Much better is to stop the service but add button "Resume" that re-enables service for two more weeks with no data loss. That way you give users opportunity to gracefully migrate away.

Stopping service and immediately delete data is just callous.

When ovh sunsetted a class of VPSen and I'd completely failed to notice they were going to do that, I asked nicely in the support ticket I'd sent in and they turned it back on for a few days while I shifted the data to a replacement (which was still an ovh VPS, it had been Just Working long enough that I didn't feel like I'd been mistreated, more lulled into complacency by the lack of problems).

I think requiring a ticket might be a worthwhile trade-off compared to just adding the button, because that allows you to engage with customers to make sure they can (in a case like this) migrate to a different region of your own service, and the activation energy of sending a ticket means a customer's less likely to click 'Resume' and then forget about it again until it's too late.

I mean this is why you do these projects on two different timelines: The internal timeline and the external timeline.

Externally you communication: Different announcements each month, final notices at T+5M, System will be deleted at T+6M, data will be lost at that point and so on.

Internally (at least at work) such a timeline is more that at T+6M, we cut access to the systems. Afterwards, systems not accessed for 2-4 weeks are removed periodically and the hard removal is planned for T+9M. Customer support and account managers can manage if systems need to be accessed. If a customer needs the system for a longer time, they can, but then they pay for it. Entirely with all necessary infrastructure, not renting a few licenses on the system.

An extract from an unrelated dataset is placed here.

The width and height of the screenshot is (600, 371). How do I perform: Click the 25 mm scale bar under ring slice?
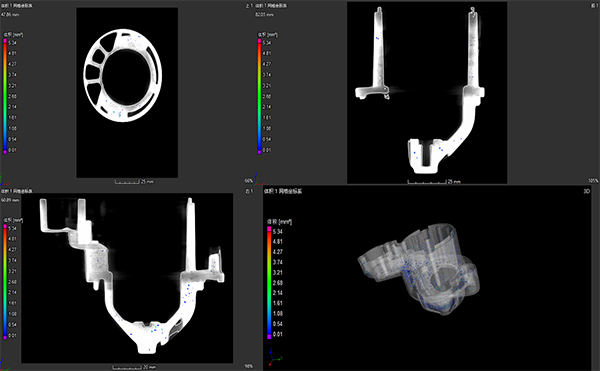(x=134, y=181)
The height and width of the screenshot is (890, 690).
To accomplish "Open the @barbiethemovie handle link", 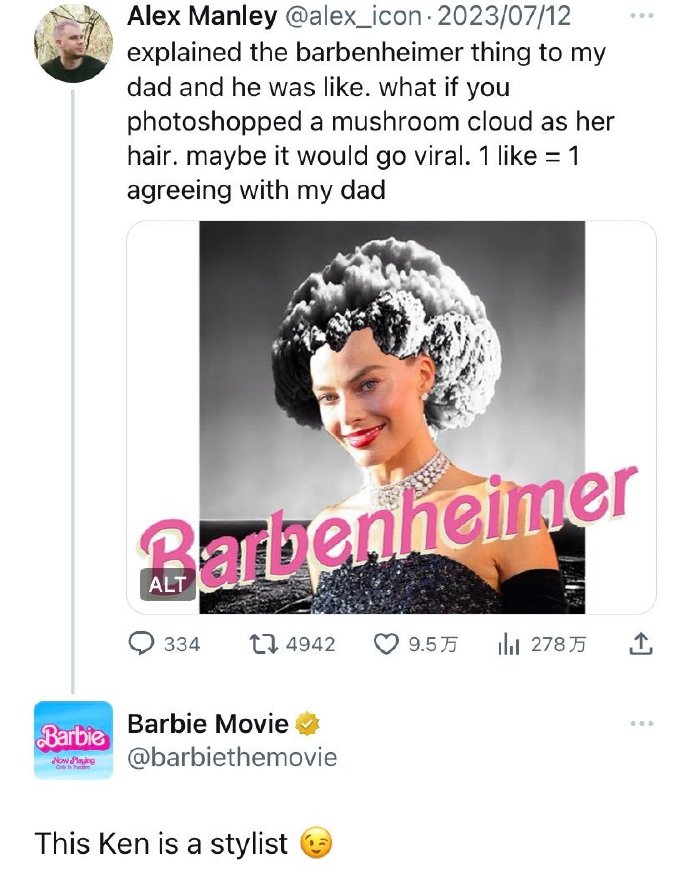I will click(231, 756).
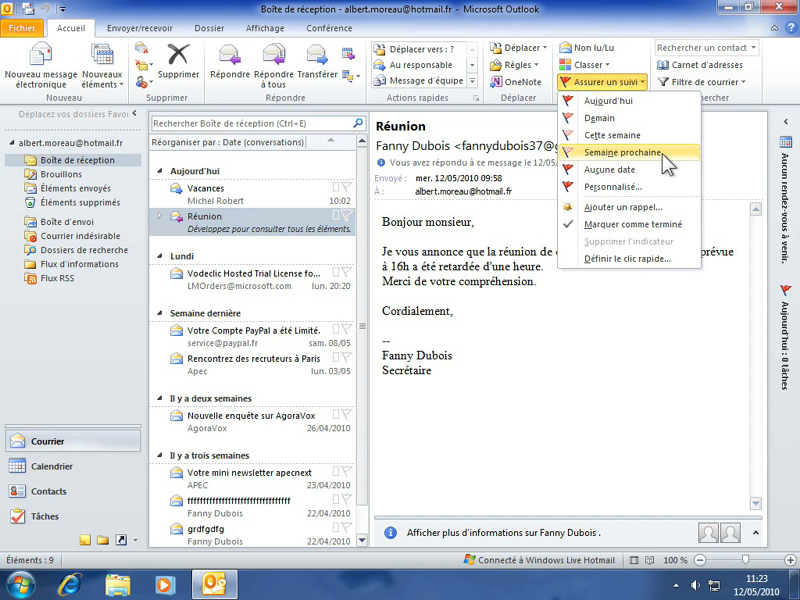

Call it a bit callous, but this allows our customer support to appear nice and in control. And it leaves the customer happy and relieved that we have left some slack and leeway. But they've been shaken and woken up and can get to migrating.

The biggest challenge here is to stay on it and to not allow customers to become complacent again. This can be done by e.g. limiting the reactivation time to a week or so so they have to get on it.

Yep, and in certain in house situations it's best to keep a backup around for ~13 months in case there's an obscure business process that only gets done once a year. (I'm aware that some people reading that sentence are going to go wtf at the idea that that's anybody's problem except whoever didn't tell you said business process even existed, but if it's a sufficiently critical finance or HR thing it tends to rapidly become everybody's problem so I like to have options)

Agree absolutely wrt complacency, I believe I asked for less than a week because I actively preferred a situation where I had to get on it immediately.

That seems like the worst of both worlds, during the brown-out you have to keep paying for the compute while your customers don't get a reliable service, even if they have a plan to migrate.

Also you probably can't keep charging customers for that period since you offer a crippled service on purpose.

If you are shutting it down, you can pay for the grace period. Period.

Just shut it down for real (after proper early warnings), so you save on compute and no one is confused about the state, and offer data retrieval for the grace period.

Brownouts are great for API changes, but not very useful before a full shutdown.

You assume warnings reach users. Some people miss emails. Fewer miss a service going offline. Keeping data after shutdown is a good backup.

That's why I'm saying to take it offline. Purposefully broken service is not very valuable, can't really be sold, and yet can still be missed; it also costs you money.